For all its schlockiness, Starship Troopers is also a marvelous and nuanced critique of fascism, war, and what it means to be a “survivor” of some colossal awfulness – experiences that Verhoeven knows first-hand as a survivor of WWII. Hardly the work of a ham-fisted, pulp-obsessed jerk, and yet also somehow exactly the work of such a person. The best short explanation of this I’ve come up with after all this meandering is that his are reproductions too accurate to be taken at face value.

[Note – we’ve got some Overthink on Starship Troopers coming up tomorrow!]

Do I think that Verhoeven has some serious issues with ladyparts? Absolutely. Would I let myself be seen with him at a gay pride parade? Absolutely not. But with Basic Instinct and much of his other work, he demonstrates a unique knack both for really entertaining with his entertainment, and also for presenting his audience with caricatures of the more subtle offenses – whether violence, discrimination, human obsession and vice, or all of the above – that Hollywood has been breathlessly (breathily?) serving up for the price of a movie ticket since the silver screen got its name.

[Is this a fair analysis of Basic Instinct? Sound off in the comments!]

8 Comments on “The Bi Chick Always Rings Twice: Basic Instinct and Female Sexuality”

  1. stokes OTI Staff #

    I remember reading somewhere that the outfits Sharon Stone wears in Basic Instinct are the same ones – in order – that Kim Novak wears in Vertigo. There’s probably a halfway decent film studies paper waiting to be written about Vertigo’s sleazy afterlife in films like Basic Instinct and Body Double.

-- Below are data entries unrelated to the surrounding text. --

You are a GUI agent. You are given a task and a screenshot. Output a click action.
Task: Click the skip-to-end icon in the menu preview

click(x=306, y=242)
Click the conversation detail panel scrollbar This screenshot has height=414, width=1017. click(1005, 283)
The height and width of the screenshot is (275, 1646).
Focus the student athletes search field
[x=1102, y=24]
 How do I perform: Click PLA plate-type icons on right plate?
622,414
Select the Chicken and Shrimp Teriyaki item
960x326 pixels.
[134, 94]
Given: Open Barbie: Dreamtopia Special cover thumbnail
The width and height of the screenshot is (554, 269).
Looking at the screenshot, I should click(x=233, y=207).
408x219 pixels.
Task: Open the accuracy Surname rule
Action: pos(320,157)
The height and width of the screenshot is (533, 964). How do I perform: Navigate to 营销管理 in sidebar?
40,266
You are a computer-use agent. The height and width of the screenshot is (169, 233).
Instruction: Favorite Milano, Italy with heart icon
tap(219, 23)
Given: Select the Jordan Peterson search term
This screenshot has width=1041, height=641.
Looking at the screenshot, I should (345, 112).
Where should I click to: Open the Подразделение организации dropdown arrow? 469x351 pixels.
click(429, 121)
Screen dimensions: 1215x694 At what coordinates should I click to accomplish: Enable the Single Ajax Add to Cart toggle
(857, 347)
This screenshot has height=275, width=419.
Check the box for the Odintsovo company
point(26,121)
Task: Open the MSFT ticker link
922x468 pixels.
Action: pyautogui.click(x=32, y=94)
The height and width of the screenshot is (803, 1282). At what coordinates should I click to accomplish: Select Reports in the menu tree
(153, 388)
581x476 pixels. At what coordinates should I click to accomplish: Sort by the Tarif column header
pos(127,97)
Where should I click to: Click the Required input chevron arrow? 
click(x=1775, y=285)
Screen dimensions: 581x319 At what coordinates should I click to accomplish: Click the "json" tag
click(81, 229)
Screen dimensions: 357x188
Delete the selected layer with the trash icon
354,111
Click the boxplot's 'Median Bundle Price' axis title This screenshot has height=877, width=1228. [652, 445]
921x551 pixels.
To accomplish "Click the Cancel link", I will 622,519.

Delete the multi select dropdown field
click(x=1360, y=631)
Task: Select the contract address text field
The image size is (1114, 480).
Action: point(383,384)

    And hey, that brings up an interesting question. You imply that you would be a lot more critical of Verhoeven’s attitude towards sexuality and violence if he was American. What’s your read on Brian De Palma?

    Reply

  2. callot #

    Woo feminism! I’m really glad that “Verhoeven Week” has turned out to be “Verhoeven is a Misogynist Week.” Needs to be more feminist philosophy on this site.

    Reply

  3. Matthew Wrather #

    Needs to be fewer sweeping, unsupported generalities on this site. Especially from our own writers.

    Reply

  4. Matthew Wrather #

    Also: Really interesting post, Diana. I’m glad you’re back writing guest articles! Keep it up!

    Reply

  5. Diana #

    Stokes, I would love to see that Kim Novak thing verified, though I’m not sure I have it in me to 1) put myself through Basic Instinct again so soon and 2) do so with a special eye for Sharon Stone’s personal appearance.

    On Brian De Palma I have less to say, mostly because I’m really only familiar with Carrie, Scarface, and the Untouchables — I’ve seen others in pieces or long ago, but my experience is probably too limited to make credible points on the whole of his work. On the issue of being American or not, in many cases where two cultures differ in their approach to sexuality, each culture’s way of doing things can seem pretty nonsensical to the other, sometimes to the point that the other way doesn’t even occur as an alternative. If I had to guess, I’d say that for Verhoeven it probably breaks down to about 1/3 serious issues with women that just kinda creep into his work, 1/3 childlike wonder/total obsession with the very process of making movies to the point that he’s kinda blind to issues that would seem huge to others, and 1/3 intentional satire/criticism that plays straight to most American audiences, including Hollywood decision-makers, but not so much in Europe.

    Reply

  6. Diana #

    Wrather, thanks, it was a lot of fun to write!

    Reply

  7. James #

    It was such a stupid film. A simple DNA test would have proven that Catherine was the murderer.